The number of California high school dropouts jumped in 2006, the first year seniors were required to pass the state’s exit exam to graduate, according to a recent report. California’s high school graduation rate also fell by about 4 percent from the previous year reports the Associated Press. 
The analysis found that 24,000 high school seniors dropped out in 2006, about 10,000 more than just four years earlier.  The firm that prepared the report, Human Resources Research Organization of Alexandria, Va., made seven recommendations to the board, including a suggestion that California explore other ways for high school seniors to demonstrate proficiency.
In Massachusetts and Washington state, for example, students can be judged on a portfolio of their high school work.

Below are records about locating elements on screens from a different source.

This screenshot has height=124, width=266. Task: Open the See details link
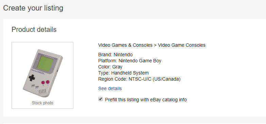click(x=110, y=88)
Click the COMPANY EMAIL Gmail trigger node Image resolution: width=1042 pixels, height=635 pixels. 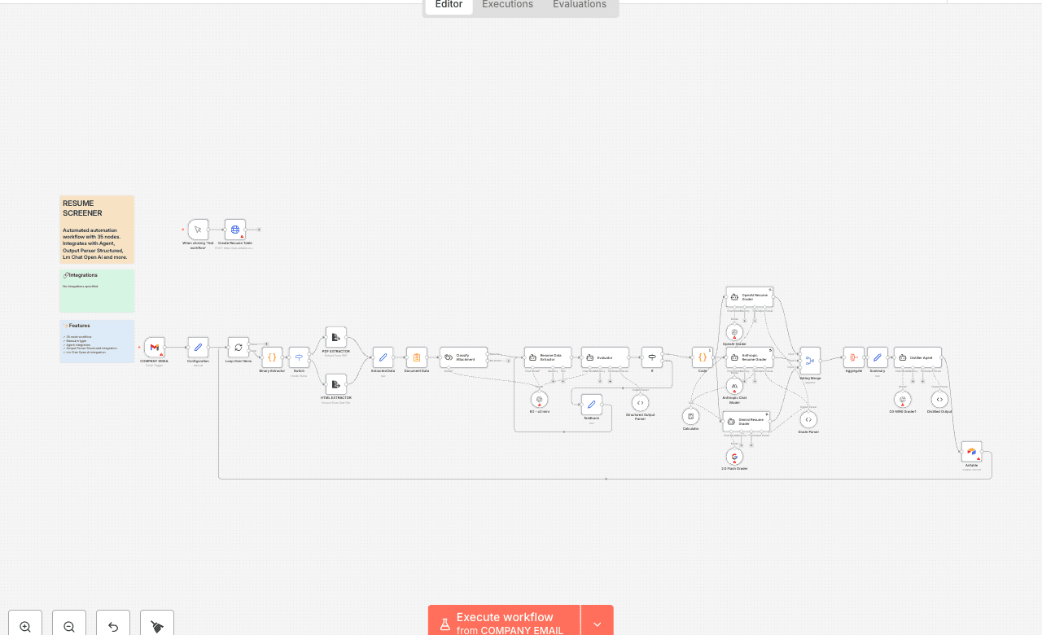155,348
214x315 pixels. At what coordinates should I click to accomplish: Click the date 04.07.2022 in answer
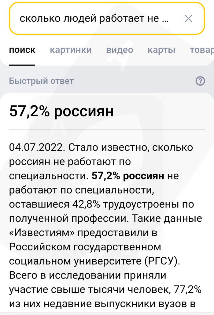tap(37, 147)
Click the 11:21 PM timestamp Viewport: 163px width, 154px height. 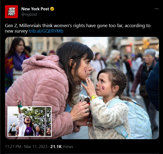13,147
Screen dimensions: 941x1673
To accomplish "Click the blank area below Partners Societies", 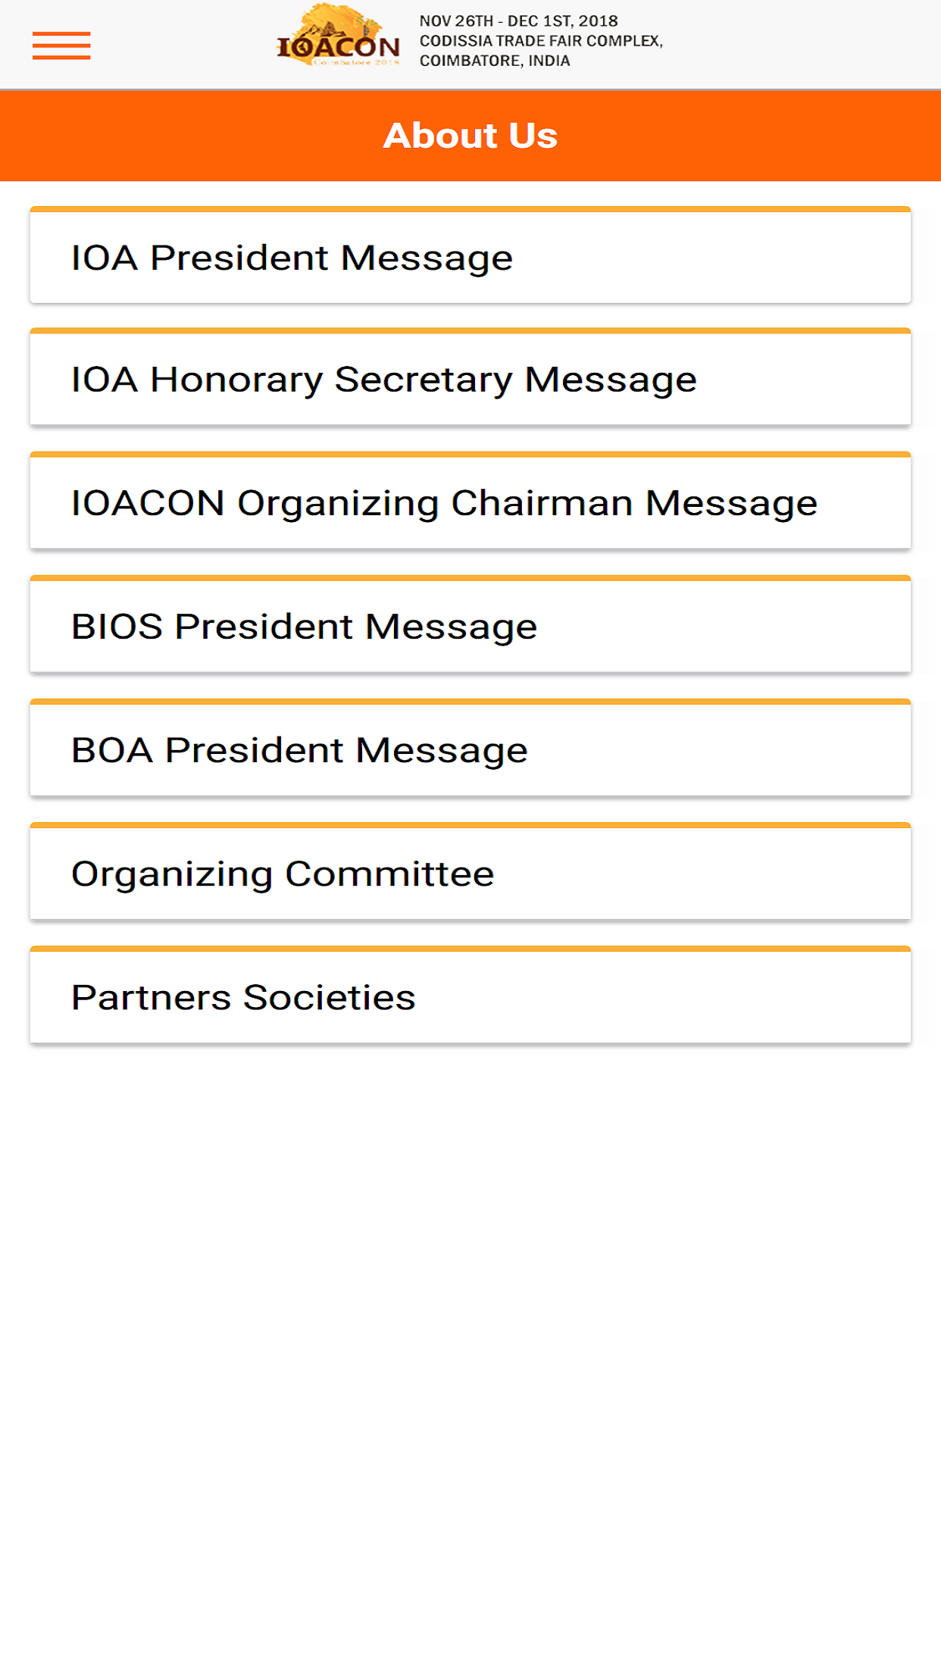I will point(470,1326).
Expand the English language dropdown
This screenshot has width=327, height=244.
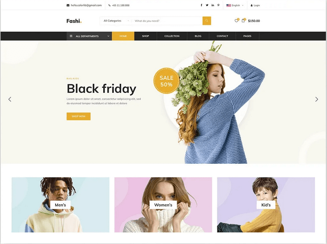[235, 5]
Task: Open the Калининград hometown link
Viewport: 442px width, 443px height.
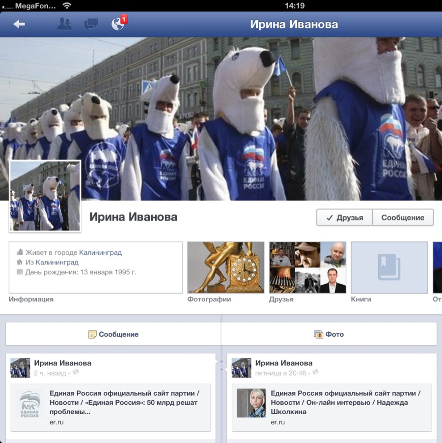Action: pos(57,263)
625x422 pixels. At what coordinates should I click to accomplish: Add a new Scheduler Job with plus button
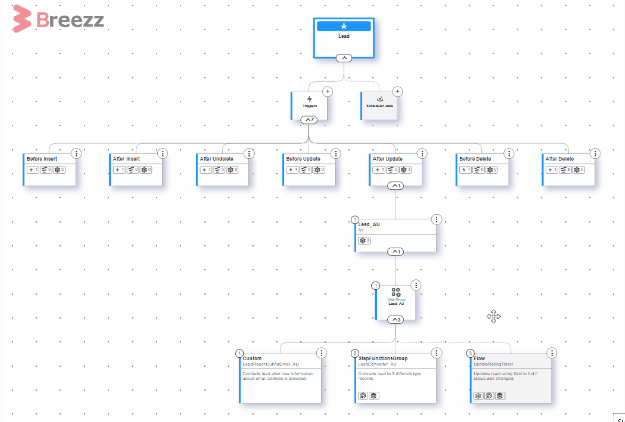(x=397, y=91)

The report also highlighted California’s persistent achievement gap and also found another problem: students who are black, Hispanic, poor or learning English did even worse when they were in schools with high concentrations of similar students.
Among the other recommendations:  The state should do a better job tracking the students who don’t pass the exam in time to graduate and don’t keep taking it, as a way to see what happens to them; School districts should consider moving more students with disabilities into regular classrooms so they have more exposure to the material tested on the exit exam and a greater opportunity to pass it.
The study also incorporated results of the 2007 National Assessment of Educational Progress, which showed that California’s fourth-graders rank 48th in reading and 46th in math. Meanwhile, eighth-graders ranked 47th in reading and 45th in math.
Researchers also included reports on the percentage of 12th-graders enrolling in four-year colleges, which found that the rate of enrollment put California ahead of only Mississippi and Arizona. California’s high school graduation rate of 66 percent also is well below the national average, and researchers found an unequal distribution of qualified teachers and classroom sizes –particularly in intensely minority schools.